How Do You Roll? operates on (what I, at least, believe to be) the slightly misguided assumption that people really, really want to design their own maki sushi rolls. With around 40 different options from which to construct your roll, ranging from an array of vegetables to crawfish and escolar, it's really just a disaster waiting to happen. I'm willing to bet there have been more than a few errors in judgment. Like a kid at the soda fountain, haphazardly constructing a "suicide," you know some poor soul chose to combine nearly every item on the menu in one roll, resulting in more than a few nearly inedible pieces of sushi.
Of course, there are surely just as many people capable of restraint, who will cautiously customize an exact replica of every spicy tuna roll in town. Those people aren't really getting the point, either. If you're going to do this right, you have to exercise both restraint and creativity, pairing a few simple flavors, thoughtfully considered. That's what I did, and it came out okay.
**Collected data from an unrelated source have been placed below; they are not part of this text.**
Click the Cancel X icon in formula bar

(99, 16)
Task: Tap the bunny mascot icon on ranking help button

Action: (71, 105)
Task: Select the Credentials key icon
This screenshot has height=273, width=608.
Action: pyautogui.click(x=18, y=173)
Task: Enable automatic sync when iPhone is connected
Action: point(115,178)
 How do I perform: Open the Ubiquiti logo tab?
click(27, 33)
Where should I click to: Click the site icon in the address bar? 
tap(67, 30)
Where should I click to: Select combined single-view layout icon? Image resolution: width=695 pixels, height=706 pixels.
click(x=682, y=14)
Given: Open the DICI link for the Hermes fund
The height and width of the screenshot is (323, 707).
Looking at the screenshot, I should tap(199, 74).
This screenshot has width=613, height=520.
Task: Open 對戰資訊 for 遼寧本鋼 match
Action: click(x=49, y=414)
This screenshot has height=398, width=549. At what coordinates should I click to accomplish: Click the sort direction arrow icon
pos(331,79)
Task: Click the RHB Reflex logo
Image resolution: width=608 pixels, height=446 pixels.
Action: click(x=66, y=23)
Escolar, green onion, jalapeno roll topped with sesame, ponzu dip: Nice temp on the fish, which exhibited no refrigerator chill. The escolar had a clean and buttery flavor, and a nicely firm but yielding texture. The rice was more than a bit dry, no doubt an artifact of the prefab prep done to facilitate high speed service, with each bamboo sushi mat pre-tiled with rice. Sharp, clean green onion; fresh, crunchy jalapenos had a nice, bright flavor, but could use more heat. The ponzu was a nice touch, but could stand to be more stridently tart, and with more soy depth of savoriness. Nori wrapper was a bit tough, like it was dried improperly. Sesame seeds enhanced the buttery fish flavor. It was nice, though the flavors were a bit muted.
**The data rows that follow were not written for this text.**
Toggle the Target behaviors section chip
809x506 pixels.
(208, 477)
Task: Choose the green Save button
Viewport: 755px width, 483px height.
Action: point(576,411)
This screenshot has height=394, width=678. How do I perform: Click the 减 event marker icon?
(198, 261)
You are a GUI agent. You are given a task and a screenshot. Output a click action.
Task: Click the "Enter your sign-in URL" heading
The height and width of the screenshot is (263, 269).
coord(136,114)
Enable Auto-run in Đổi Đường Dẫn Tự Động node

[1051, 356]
Unagi, tomago, asparagus, jalapeno, tempura crunch, and Japanese mayo: This was certainly not an unpleasant bite, but it was very difficult to pick out individual flavors. The unagi was very mild, almost not there. There was no firm, flaky flesh sensation, no gentle tug of skin. I kept wanting a bright, fresh crunch of asparagus to butt up against sweet, savory unagi, with richness from the egg and astringent heat from the jalapeno, but it was just not happening. The tempura crunch was only kind of crunchy, and tasted like nothing. Think slightly stale Rice Krispies, and you're on the right track. The Japanese mayo was rich and tangy, and should pair well with the spicy/sweet eel, but the flavors just didn't stand out.
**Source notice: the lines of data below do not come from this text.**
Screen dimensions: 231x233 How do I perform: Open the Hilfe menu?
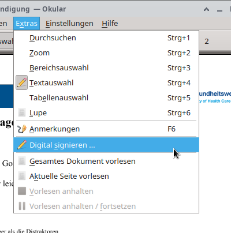[110, 24]
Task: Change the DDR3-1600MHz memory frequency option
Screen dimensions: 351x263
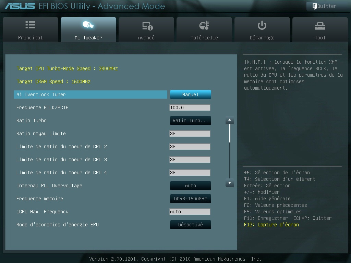Action: point(190,199)
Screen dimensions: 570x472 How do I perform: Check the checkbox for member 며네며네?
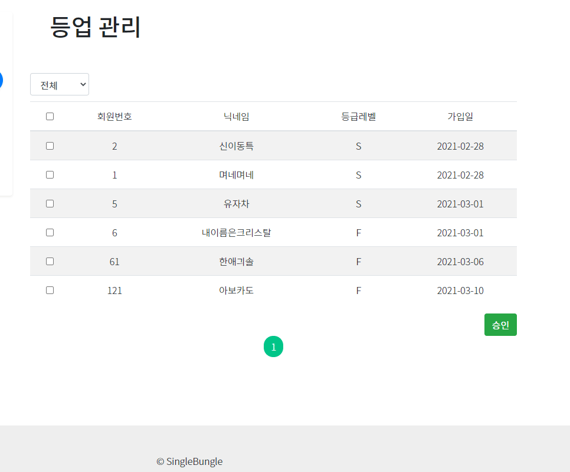coord(50,174)
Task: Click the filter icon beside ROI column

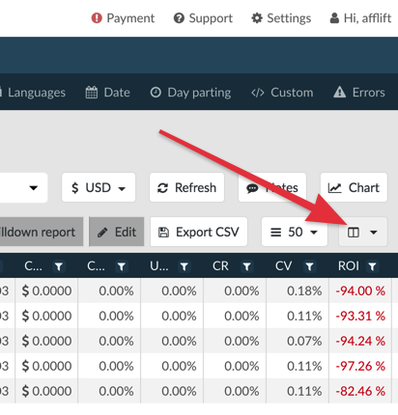Action: pyautogui.click(x=372, y=266)
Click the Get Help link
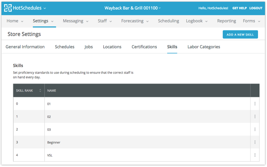The height and width of the screenshot is (167, 267). (239, 8)
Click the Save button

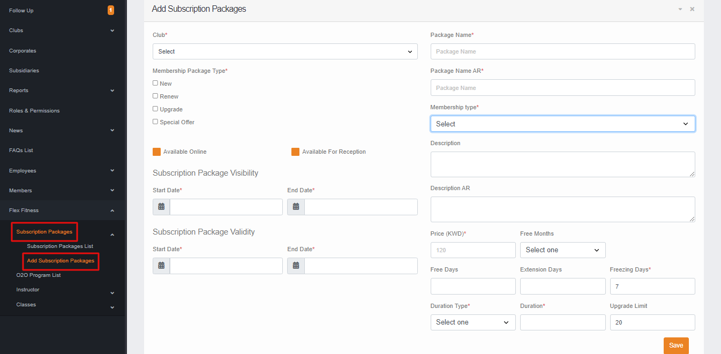tap(676, 345)
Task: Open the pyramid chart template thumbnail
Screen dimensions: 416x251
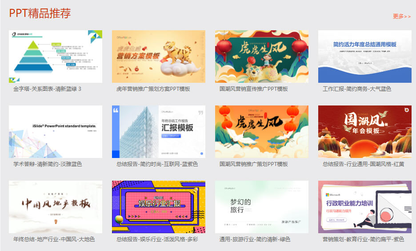Action: coord(56,57)
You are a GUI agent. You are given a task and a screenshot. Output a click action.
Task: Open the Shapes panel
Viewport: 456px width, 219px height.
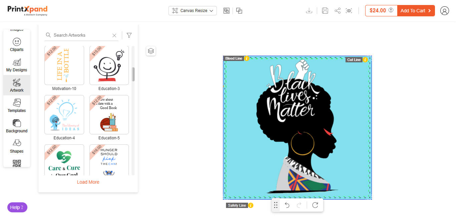tap(16, 146)
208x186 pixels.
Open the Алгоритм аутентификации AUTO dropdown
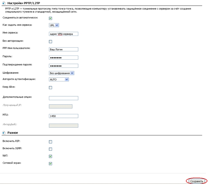coord(59,79)
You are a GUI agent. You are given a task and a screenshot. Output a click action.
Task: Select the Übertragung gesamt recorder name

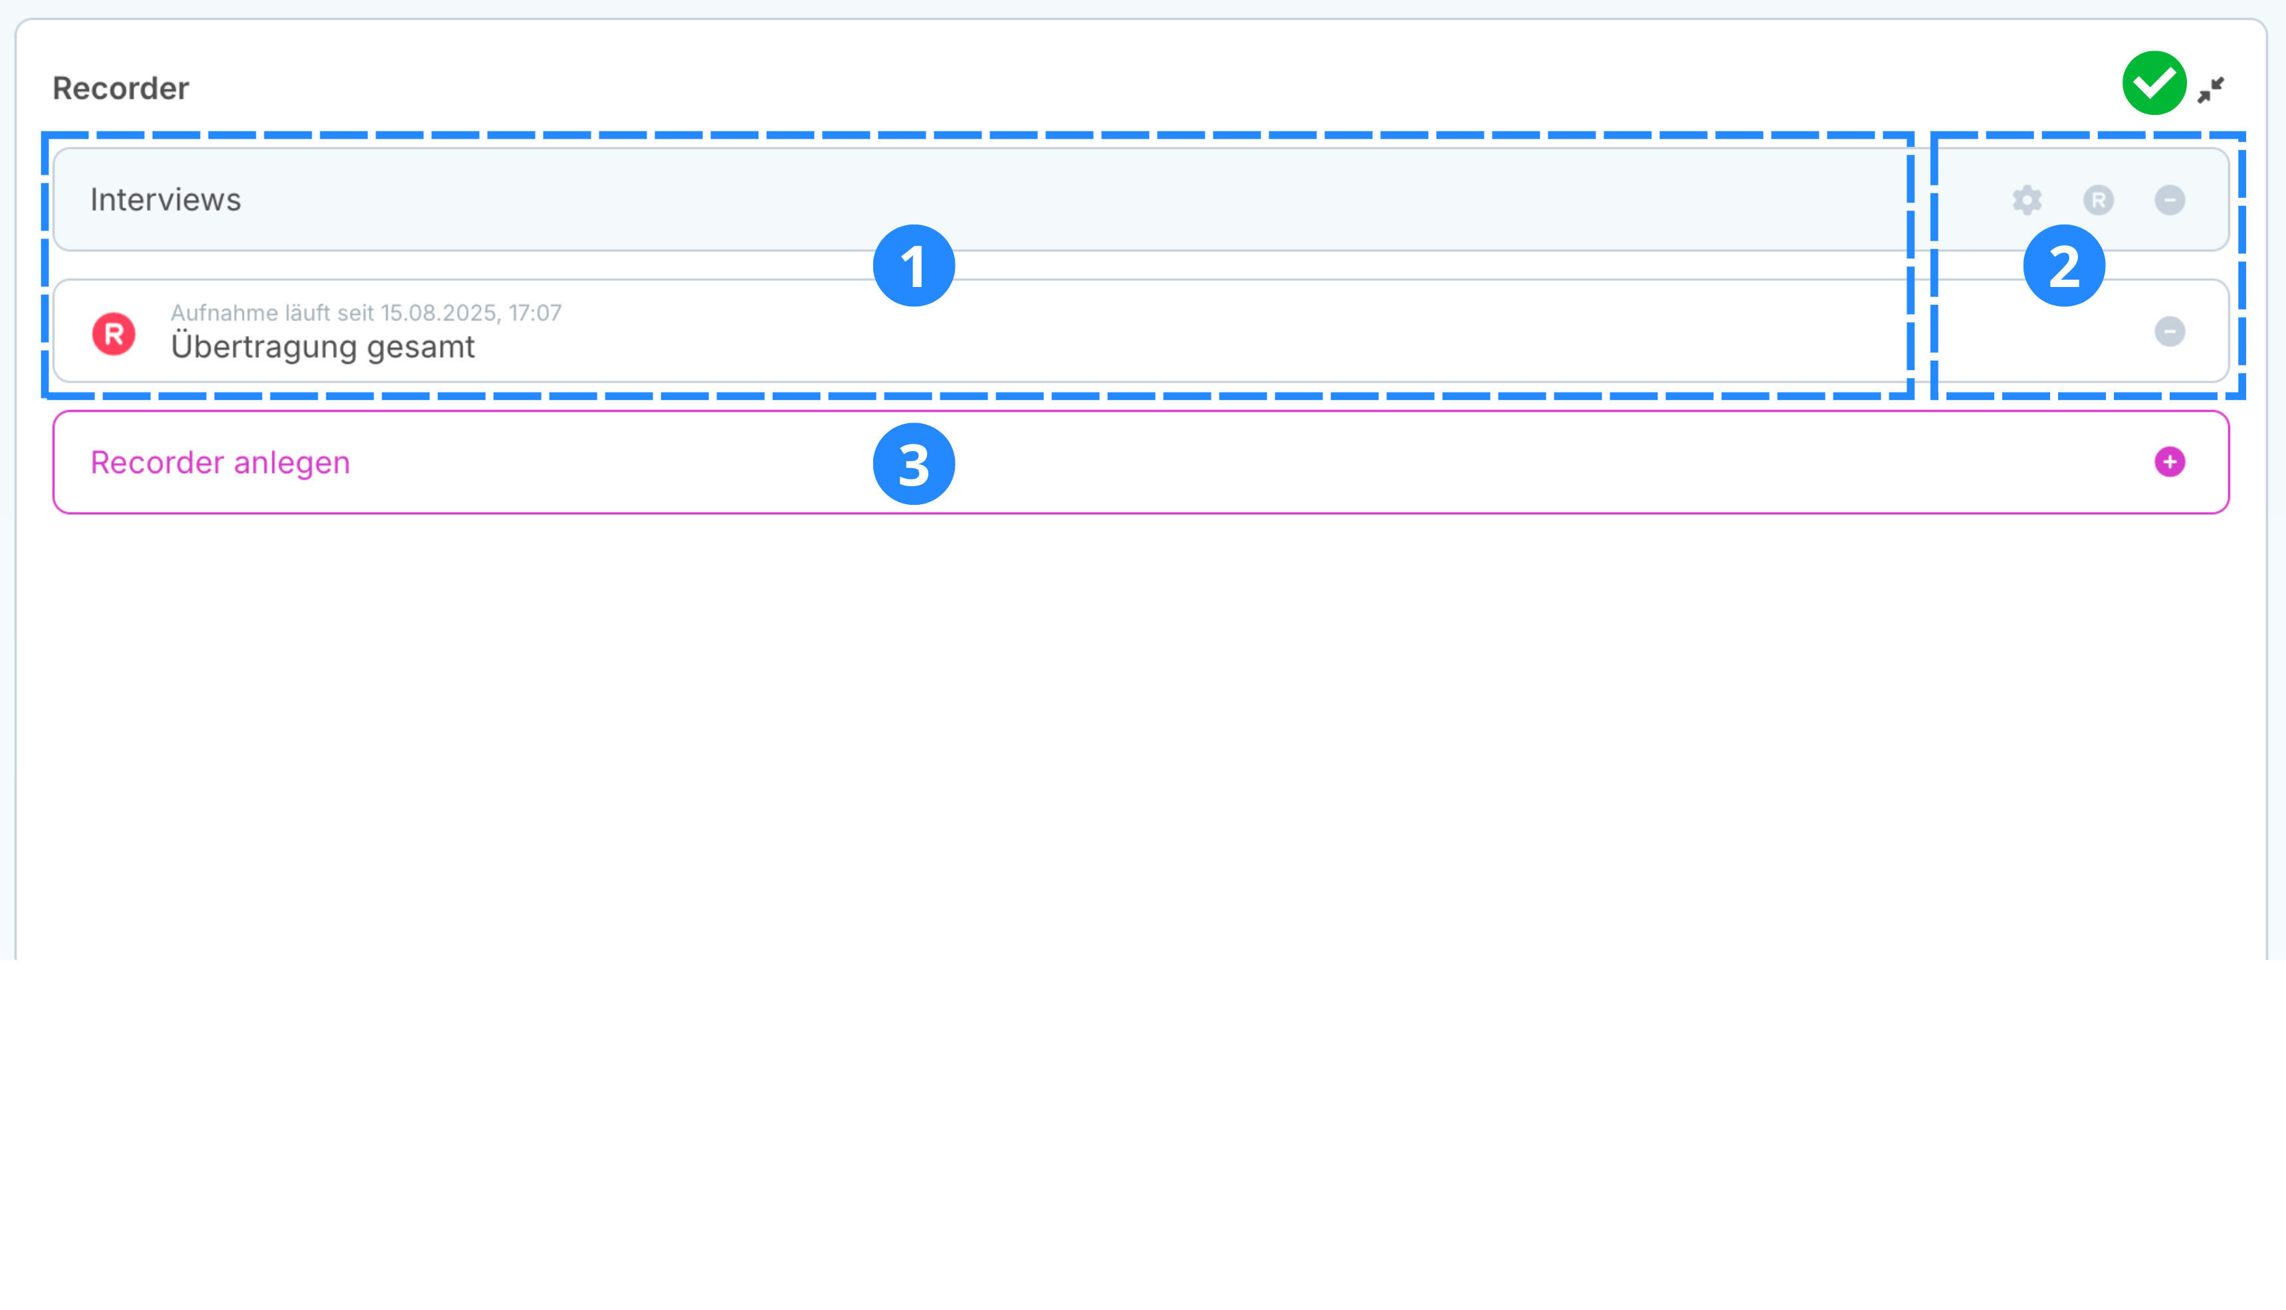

There was a bit of sloppy technique in the roll, and especially in the cuts made by the Maki 3000, or whatever brand of mechanized roll cutter they employ; the end pieces, in particular, were ragged and overly tapered. The rice issues afflicted both rolls, with some unpleasantly crunchy, almost dehydrated grains on the outer edges. Overall, though, the rice was prepared properly, with a subtle tangy sweetness and slightly toothsome texture.
Was How Do You Roll? excellent? A resounding no. As I told one of my coworkers, as he cocked his eyebrow at my selection of tunnel sushi for lunch, it's not a place I would seek out if I were craving sushi. If, however, I happened to be craving sushi while at work, I'd probably give it another shot. Love it or hate it, that's probably about the best litmus test you can apply down here.